Instructions to follow: Would you retype the lines from the one that holds "Task: Open the Agile Board tab" to the final line of the entries below, both ends included and exactly as written, but without pictures?

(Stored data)
# # # #

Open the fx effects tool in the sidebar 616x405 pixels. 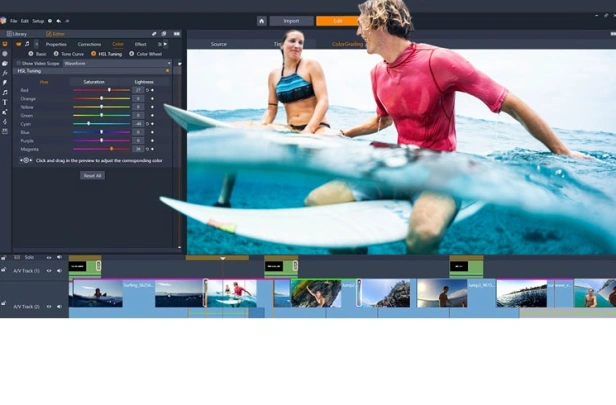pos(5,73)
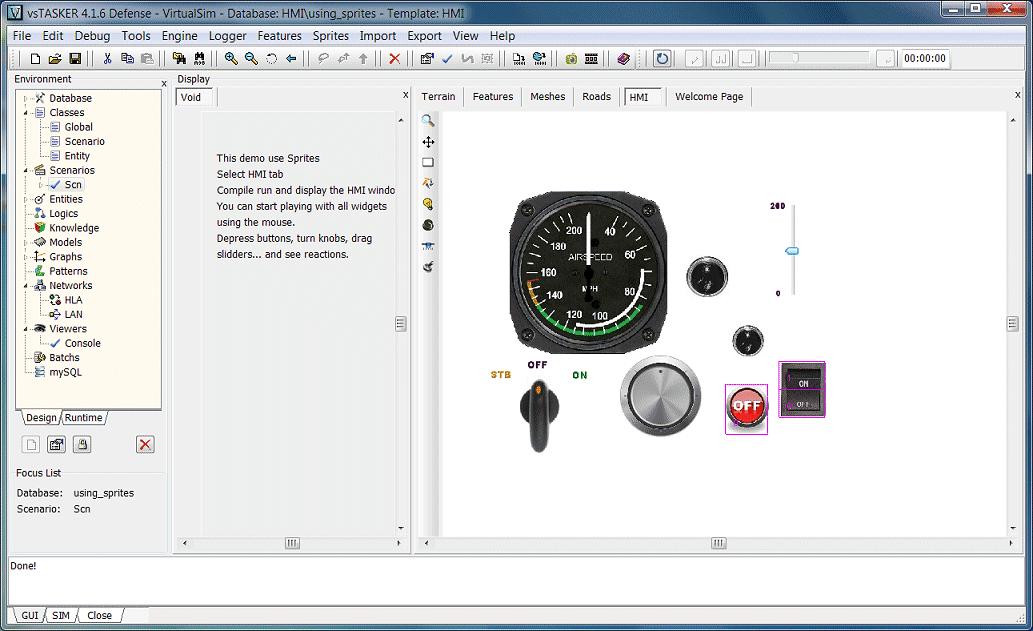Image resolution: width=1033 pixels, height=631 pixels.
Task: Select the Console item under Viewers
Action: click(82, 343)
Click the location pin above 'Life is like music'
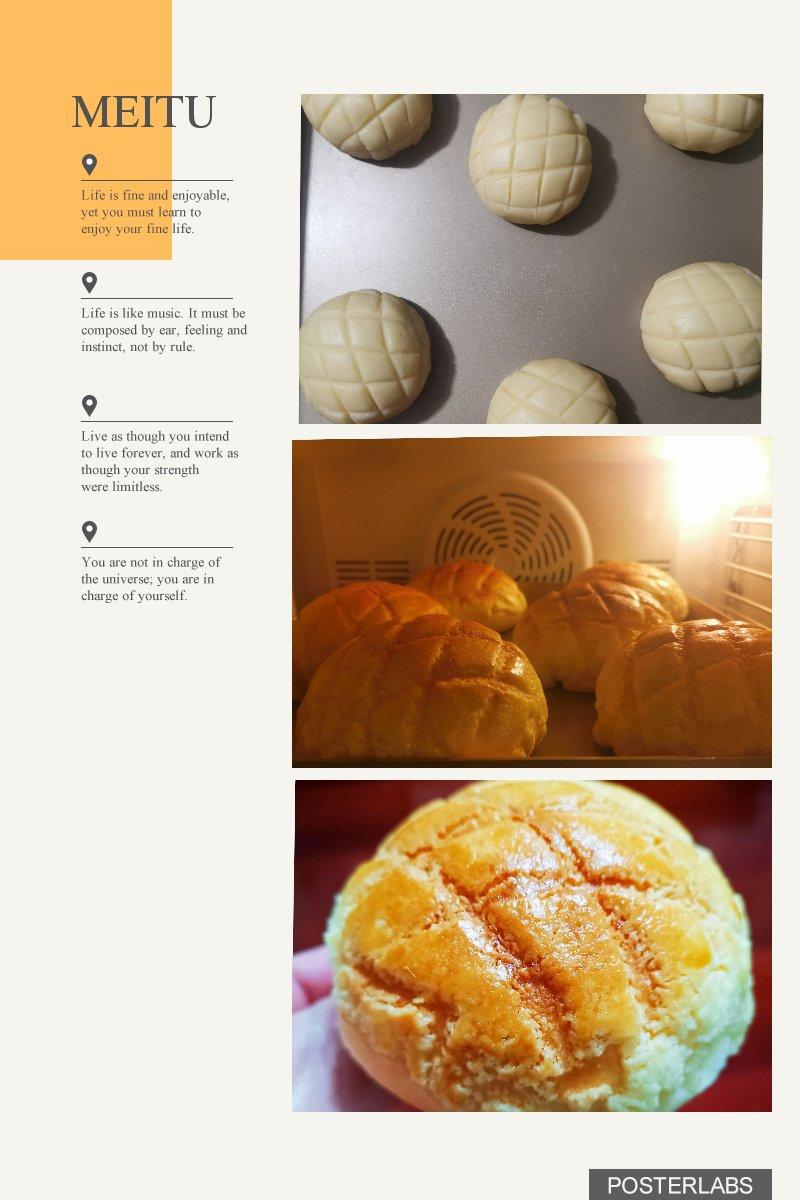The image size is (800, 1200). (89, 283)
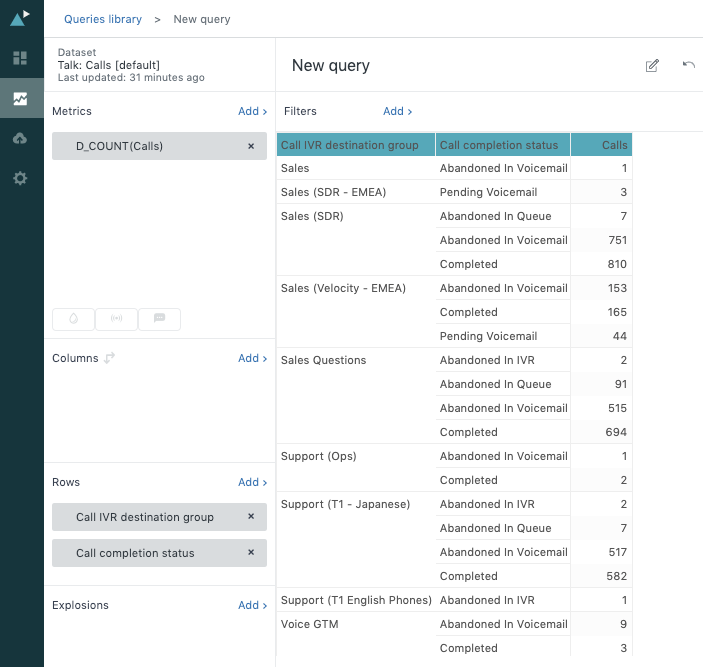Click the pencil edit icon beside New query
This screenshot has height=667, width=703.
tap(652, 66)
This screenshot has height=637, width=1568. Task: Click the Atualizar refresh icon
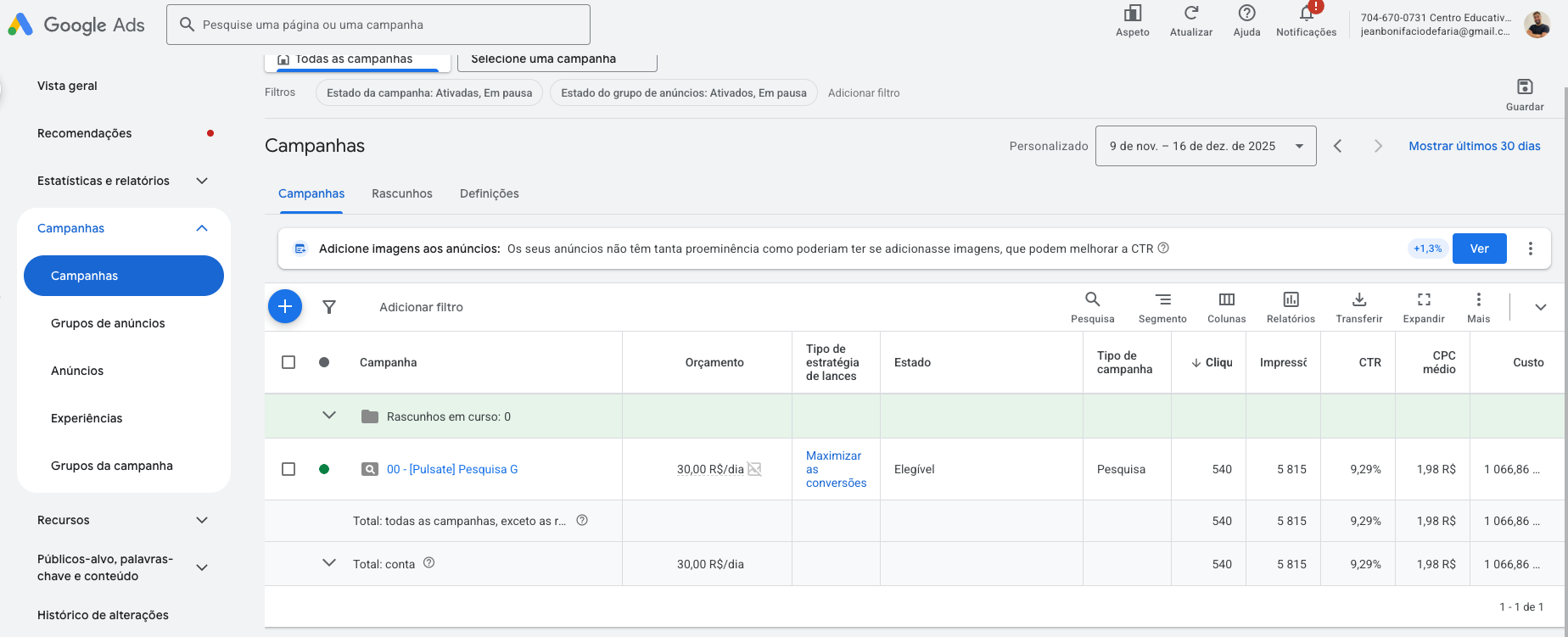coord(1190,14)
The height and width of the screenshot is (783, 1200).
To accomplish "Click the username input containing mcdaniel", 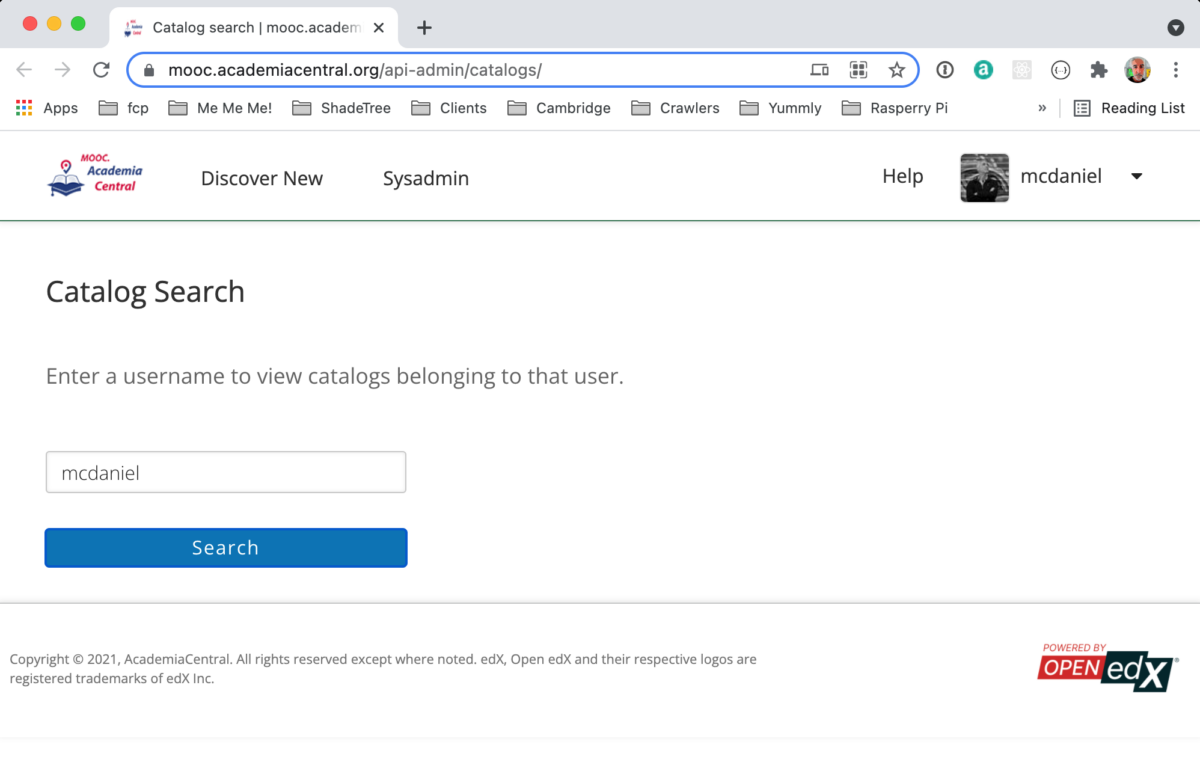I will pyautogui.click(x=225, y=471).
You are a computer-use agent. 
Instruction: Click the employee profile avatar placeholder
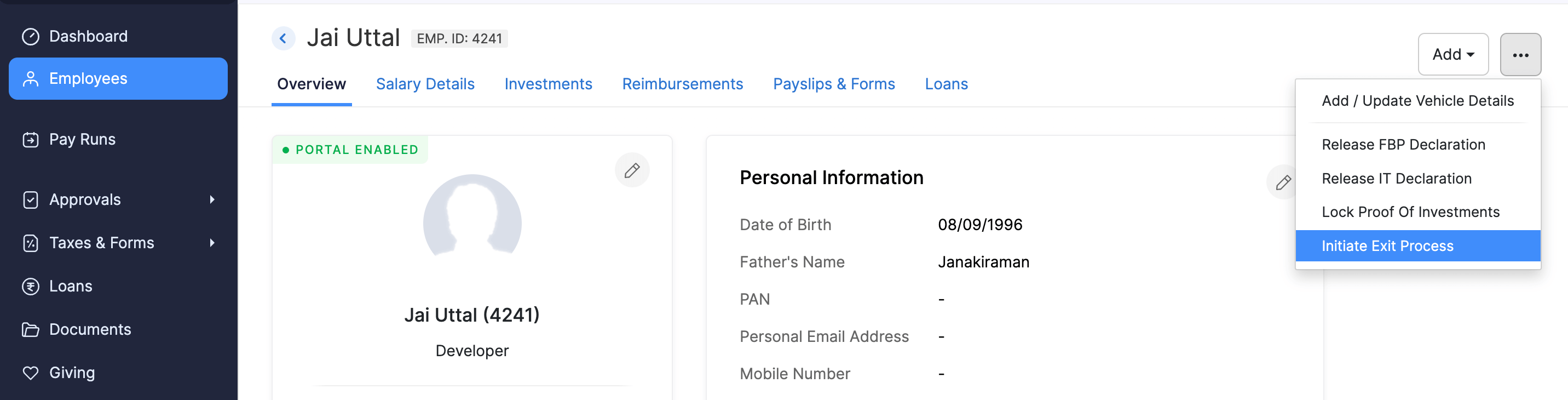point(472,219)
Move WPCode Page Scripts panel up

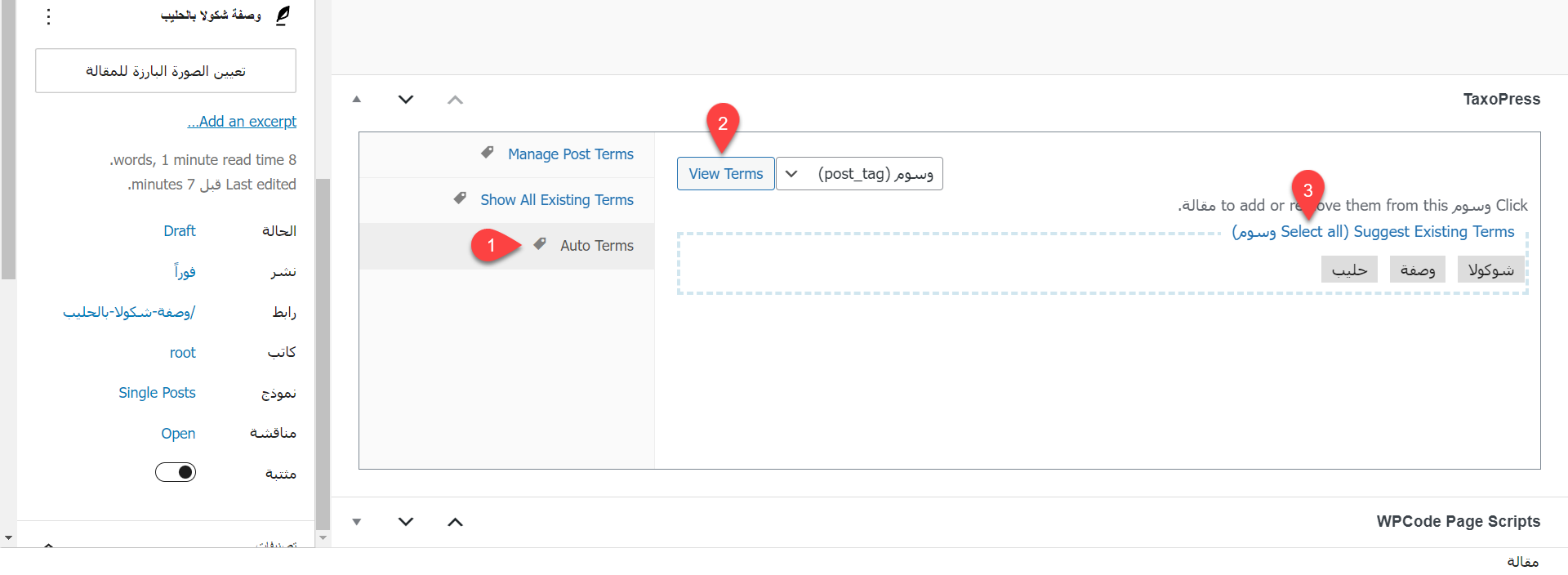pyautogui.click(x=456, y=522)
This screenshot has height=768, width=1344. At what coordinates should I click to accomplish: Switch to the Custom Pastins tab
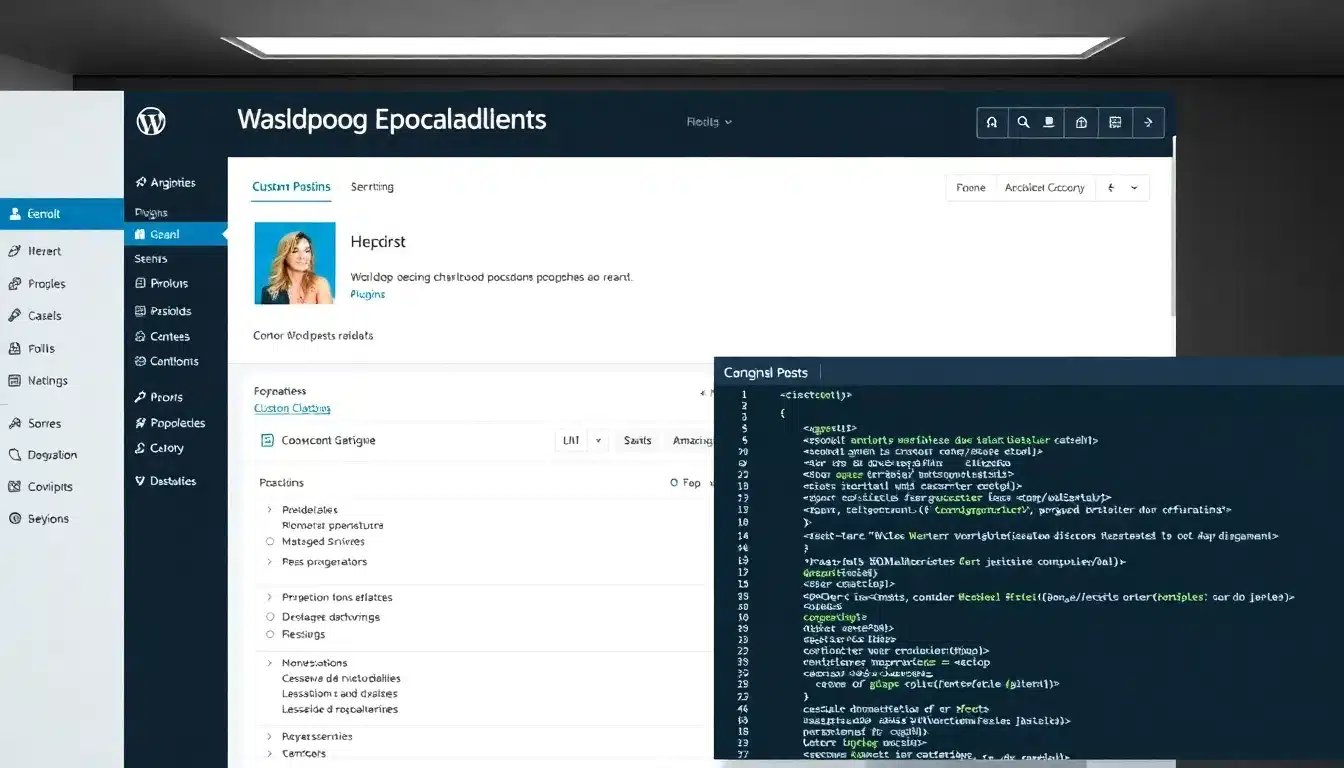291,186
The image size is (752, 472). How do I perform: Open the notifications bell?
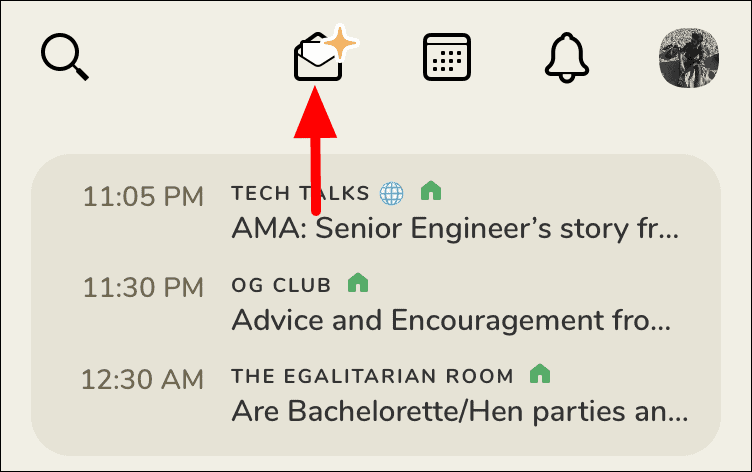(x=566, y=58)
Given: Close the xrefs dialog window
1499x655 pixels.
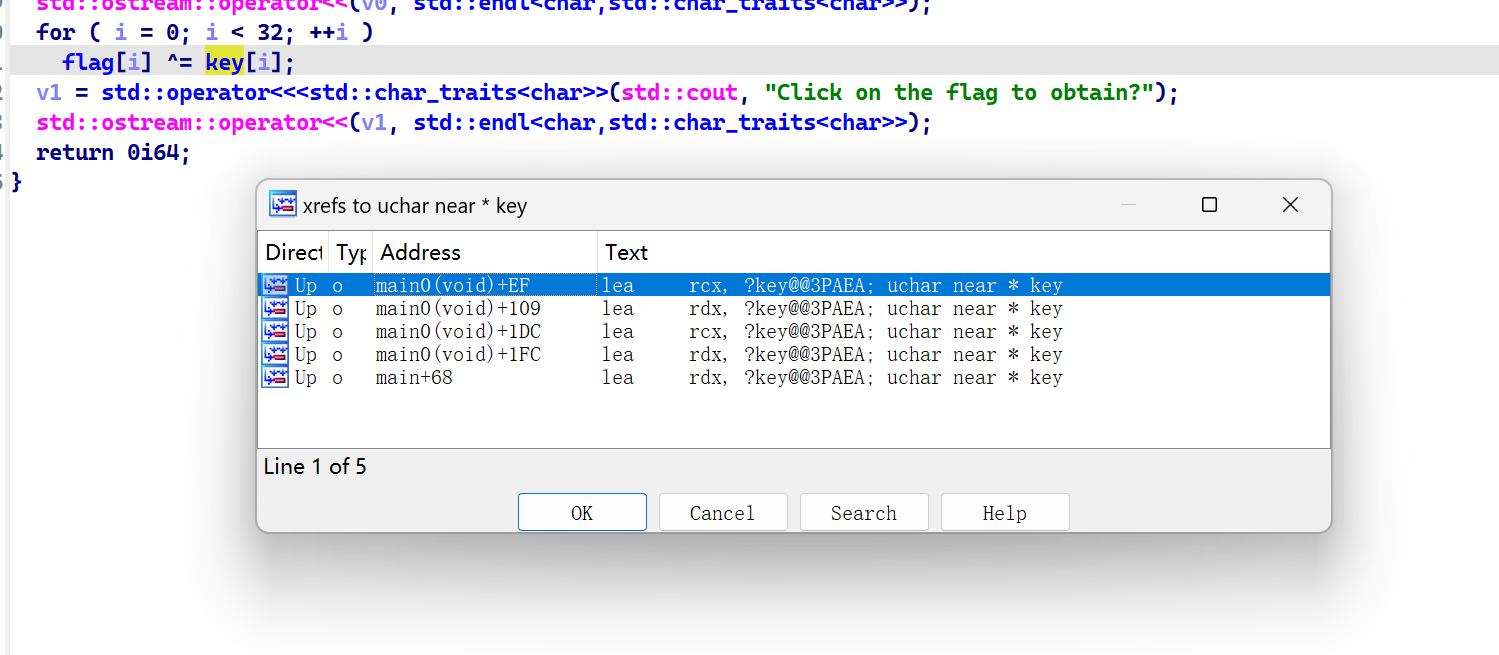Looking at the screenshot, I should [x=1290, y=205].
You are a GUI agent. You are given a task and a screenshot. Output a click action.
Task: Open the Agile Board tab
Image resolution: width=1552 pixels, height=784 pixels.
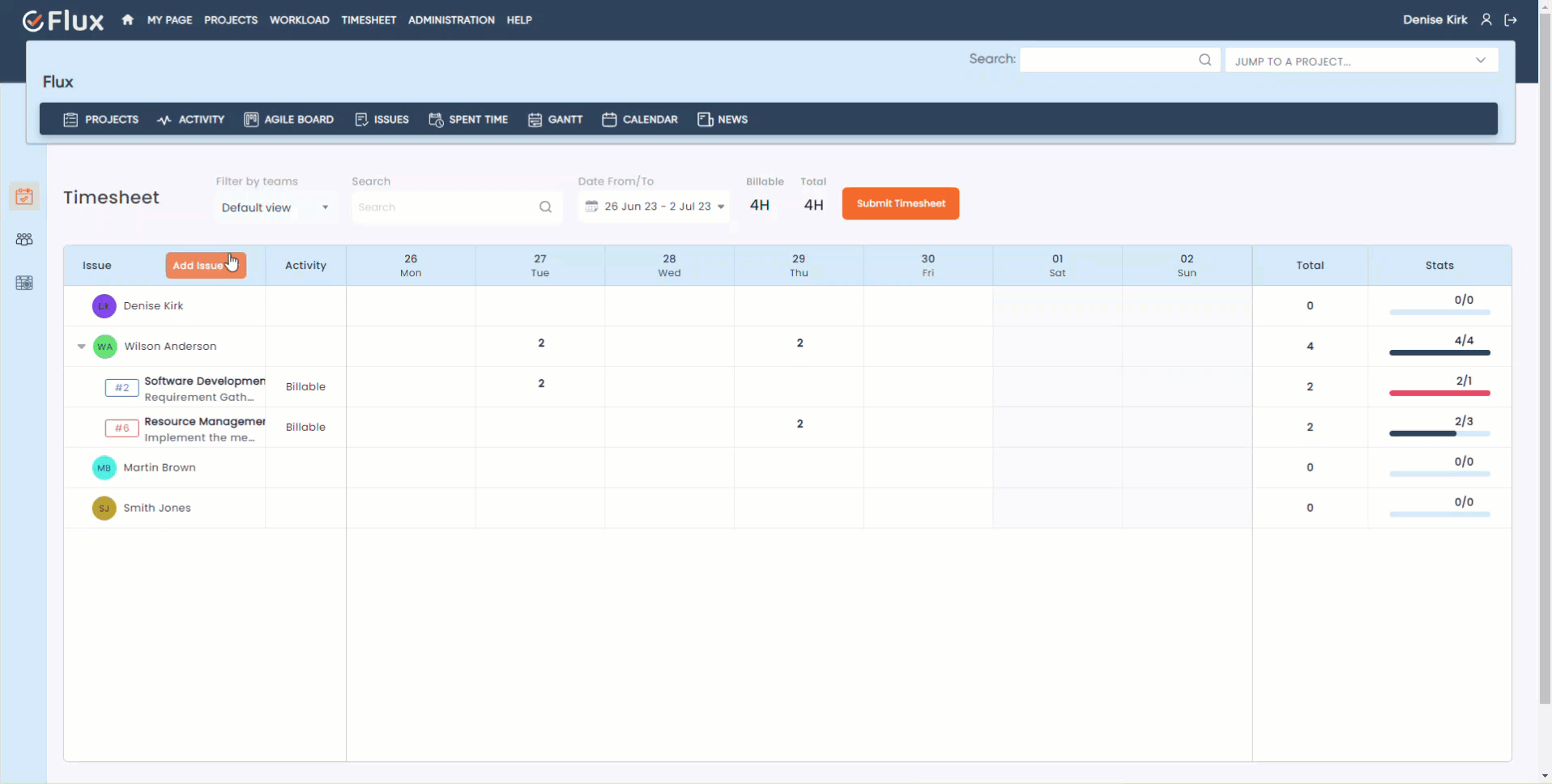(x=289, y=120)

# # # #

Task result:
Task: Open the Agile Board tab
Image resolution: width=1552 pixels, height=784 pixels.
(x=289, y=120)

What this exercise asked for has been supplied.